2.4 Visualizing principal components
Once the principal components are added to the data table, they are available
for analysis in any of the many statistical graphs in GeoDa
(see Chapters 7-8 in Volume 1). Two use cases warrant some special attention: a scatter plot of any pair of
principal components, and the contribution to a component as visualized by means of a parallel coordinate
plot.
2.4.1 Scatter plot
A useful graph is a scatter plot of any pair of principal components. For example, such a graph is shown for the first two components (based on the SVD method) in Figure 2.9. By construction, the principal component variables are uncorrelated, which yields the characteristic circular cloud plot. A regression line fit to this scatter plot results in a horizontal line (with slope zero). Through linking and brushing, any point or subset of points in the scatter plot can be associated with locations on the map.
In addition, this type of bivariate plot is sometimes employed to visually identify clusters in the data. Such clusters would be suggested by distinct high density clumps of points in the graph. Such points are close in a multivariate sense, since they correspond to a linear combination of the original variables that maximizes explained variance.6
For example, the density cluster methods from Chapter 20 in Volume 1 could be employed to identify clusters among the points in the PCA scatter plot. To achieve this, geographical coordinates would be replaced by coordinates along the two principal component dimensions. This provides an alternative perspective on multivariate local clusters.
To illustrate the effect of the choice of eigenvalue computation, Figure 2.10 shows a scatter plot of the second principal component using the SVD method (PC2) and the Eigen method (PC2e).
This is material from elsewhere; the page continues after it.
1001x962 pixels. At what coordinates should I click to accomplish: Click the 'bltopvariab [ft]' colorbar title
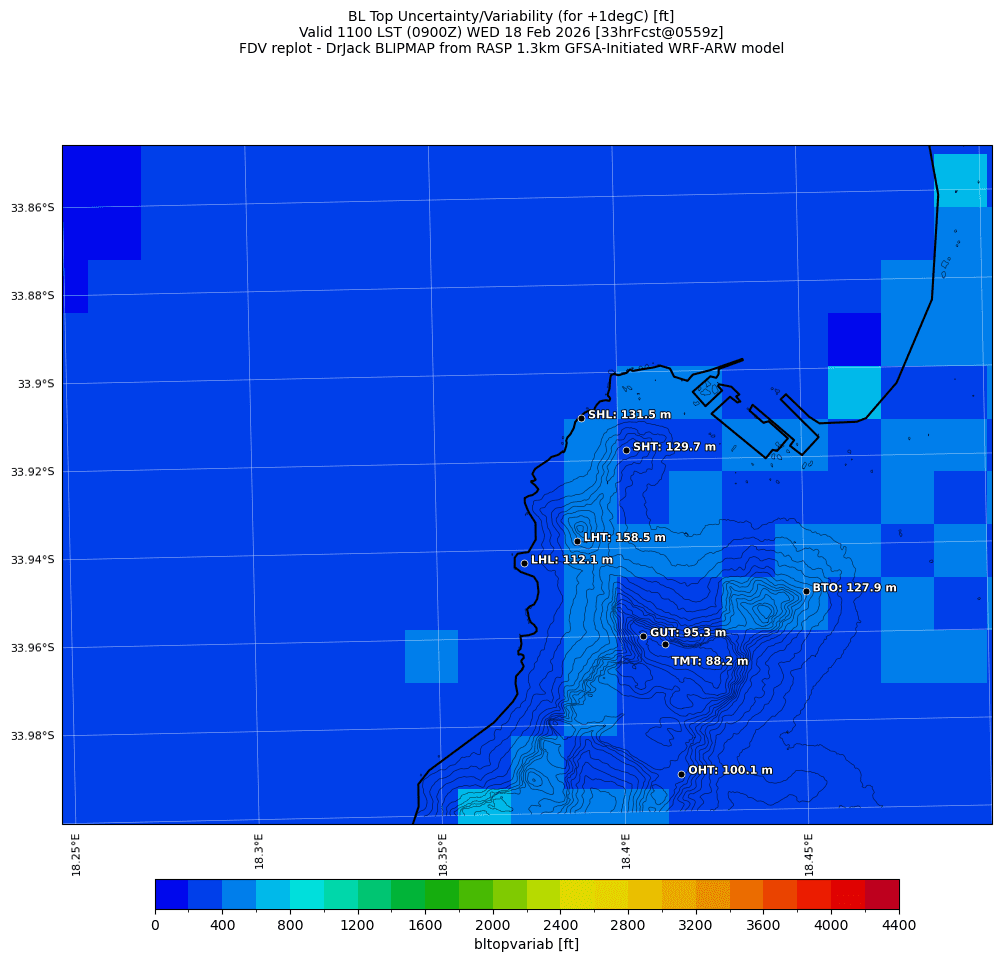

The sign change is reflected in the perfect negative correlation in the scatter plot.
2.4.2 Multivariate decomposition
Further insight into the connection between a principal component and its constituent variables can be gained from an investigation of a parallel coordinate plot. In the left-hand panel of Figure 2.11, the observations from the bottom 10% of the first principal component are selected (26 observations). The three main contributing variables are shown in the parallel coordinate plot on the right, in standardized form (s_intr, s_eqln, and s_caprat). The selected observations suggest a clustering, with low scores on the principal component corresponding to community banks with a high ratio of interest expenses over total funds, a low ratio of total equity over customer loans and a low ratio of capital over risk weighted assets, all indicators of rather poor performance.
Again, this illustrates how a univariate principal component can be used as a proxy for multivariate relationships, especially when a high percent of the variance of the original variables is explained, with a distinct and small number of contributing variables to the component.